Lines for finding described items
___

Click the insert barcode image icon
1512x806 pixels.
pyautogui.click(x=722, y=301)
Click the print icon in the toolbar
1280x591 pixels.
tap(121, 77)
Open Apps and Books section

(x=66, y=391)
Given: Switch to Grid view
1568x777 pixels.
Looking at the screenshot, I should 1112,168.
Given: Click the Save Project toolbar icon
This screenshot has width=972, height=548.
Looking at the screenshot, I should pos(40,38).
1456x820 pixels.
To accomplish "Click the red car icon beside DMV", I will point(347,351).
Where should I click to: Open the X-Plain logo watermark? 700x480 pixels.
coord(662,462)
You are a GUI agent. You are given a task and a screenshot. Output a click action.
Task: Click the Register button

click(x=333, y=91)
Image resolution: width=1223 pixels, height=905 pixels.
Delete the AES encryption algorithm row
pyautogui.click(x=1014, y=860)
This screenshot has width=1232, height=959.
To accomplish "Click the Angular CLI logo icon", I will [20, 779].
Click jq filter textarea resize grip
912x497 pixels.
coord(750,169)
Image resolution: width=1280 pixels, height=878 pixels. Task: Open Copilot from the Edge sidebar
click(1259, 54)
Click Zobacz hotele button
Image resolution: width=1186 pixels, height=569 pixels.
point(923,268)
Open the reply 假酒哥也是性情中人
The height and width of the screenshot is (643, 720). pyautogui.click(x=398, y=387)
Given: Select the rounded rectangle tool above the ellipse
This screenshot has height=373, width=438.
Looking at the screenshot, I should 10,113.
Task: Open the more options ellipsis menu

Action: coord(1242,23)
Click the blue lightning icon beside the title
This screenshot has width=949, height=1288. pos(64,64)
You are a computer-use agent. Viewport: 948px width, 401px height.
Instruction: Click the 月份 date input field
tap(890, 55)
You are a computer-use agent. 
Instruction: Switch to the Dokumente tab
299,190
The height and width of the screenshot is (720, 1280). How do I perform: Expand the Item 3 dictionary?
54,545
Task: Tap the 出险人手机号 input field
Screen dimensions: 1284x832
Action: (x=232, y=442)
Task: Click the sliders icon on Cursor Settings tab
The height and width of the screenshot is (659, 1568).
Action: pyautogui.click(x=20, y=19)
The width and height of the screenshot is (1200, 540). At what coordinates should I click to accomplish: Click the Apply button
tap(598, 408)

___

Aim ▸
Change every "Instruction" in these lines to "Step", and keep the rest of the lines as they are.

Correct response ▸
Click the insert barcode image icon
1512x806 pixels.
pyautogui.click(x=722, y=301)
Click the print icon in the toolbar
1280x591 pixels.
tap(121, 77)
Open Apps and Books section

(x=66, y=391)
Given: Switch to Grid view
1568x777 pixels.
Looking at the screenshot, I should 1112,168.
Given: Click the Save Project toolbar icon
This screenshot has width=972, height=548.
Looking at the screenshot, I should pos(40,38).
1456x820 pixels.
To accomplish "Click the red car icon beside DMV", I will point(347,351).
Where should I click to: Open the X-Plain logo watermark? 700x480 pixels.
coord(662,462)
You are a GUI agent. You are given a task and a screenshot. Output a click action.
Task: Click the Register button

click(x=333, y=91)
Image resolution: width=1223 pixels, height=905 pixels.
Delete the AES encryption algorithm row
pyautogui.click(x=1014, y=860)
This screenshot has width=1232, height=959.
To accomplish "Click the Angular CLI logo icon", I will [20, 779].
Click jq filter textarea resize grip
912x497 pixels.
coord(750,169)
Image resolution: width=1280 pixels, height=878 pixels. Task: Open Copilot from the Edge sidebar
click(1259, 54)
Click Zobacz hotele button
Image resolution: width=1186 pixels, height=569 pixels.
point(923,268)
Open the reply 假酒哥也是性情中人
The height and width of the screenshot is (643, 720). pyautogui.click(x=398, y=387)
Given: Select the rounded rectangle tool above the ellipse
This screenshot has height=373, width=438.
Looking at the screenshot, I should 10,113.
Task: Open the more options ellipsis menu

Action: coord(1242,23)
Click the blue lightning icon beside the title
This screenshot has width=949, height=1288. pos(64,64)
You are a computer-use agent. Viewport: 948px width, 401px height.
Step: Click the 月份 date input field
tap(890, 55)
You are a computer-use agent. 
Step: Switch to the Dokumente tab
299,190
The height and width of the screenshot is (720, 1280). How do I perform: Expand the Item 3 dictionary?
54,545
Task: Tap the 出险人手机号 input field
Screen dimensions: 1284x832
Action: (x=232, y=442)
Task: Click the sliders icon on Cursor Settings tab
The height and width of the screenshot is (659, 1568).
Action: pyautogui.click(x=20, y=19)
The width and height of the screenshot is (1200, 540). At what coordinates should I click to accomplish: Click the Apply button
tap(598, 408)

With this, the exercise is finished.